Germline codon usage as an indicator of immune selection dynamics

Uri Hershberg

Laboratory Medicine and Immunobiology, Yale University School of Medicine

The form of the amino acid (AA) table, and the relationship between genotype and phenotype that it implies, are at the basis of all processes of evolution. We have developed a network view of the AA table in which every codon is a node and every edge is a mutation. We have used the measures this view generates to study the process of affinity maturation in the immune reaction. In this enclosed process of selection, B-lymphocytes triggered by a pathogen, undergo rapid mutation, proliferation and death over a short period of time. This process leads to the selection of those cells, which produce high affinity receptors to the pathogen. Due to the short time scale we expect the process to be dependent on the connectivity of the AA network.
We looked at the germline DNA of two light chain types that undergo affinity maturation, and as a control at CD8 - a light chain homologue that does not undergo it.

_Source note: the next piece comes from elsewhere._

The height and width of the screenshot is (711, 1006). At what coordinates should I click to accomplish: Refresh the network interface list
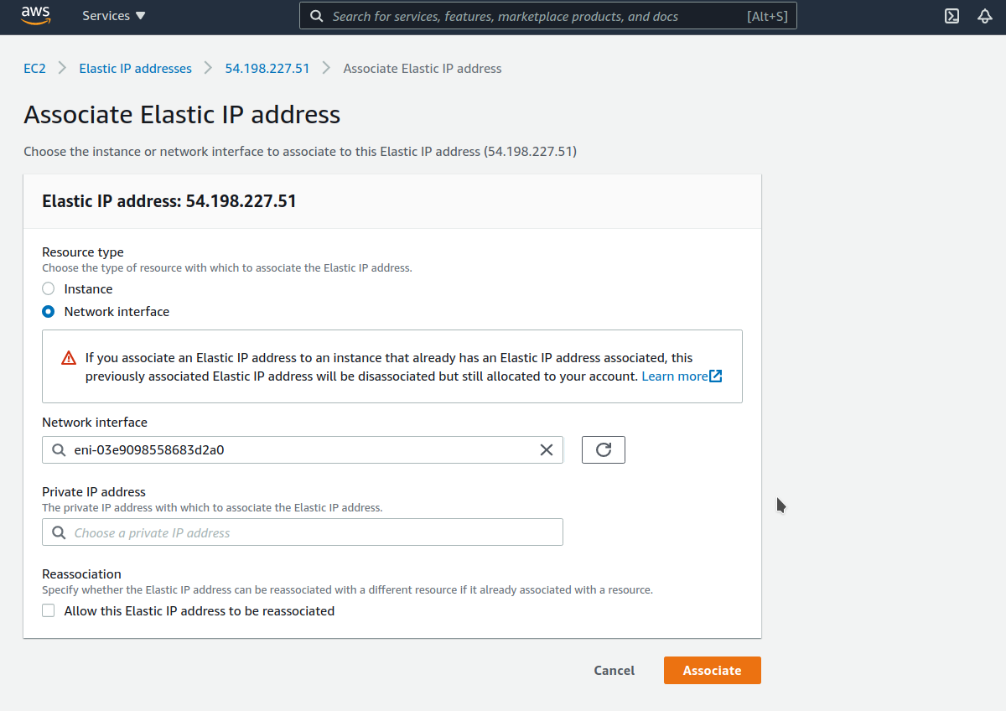[x=603, y=449]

Our results suggest three new ideas about selection: First, the traits of AA and the potential to change them are a meaningful signal for selection. Second, we found that while all light chains have evolved to generate variable progeny under high rates of mutation. Kappa and Lambda gene families differ in the extent to which they will risk their potential viability. Finally, the existence of a transition bias in mutations means that not all movements on the AA network are equal, dividing it into Transition Neighborhoods, whose codons tend to mutate into each other. We have found over expression of codons belonging to a single neighborhood. This is another method to balance viability and variability as it constrains the extent to which mutations will change the structure of the light chain.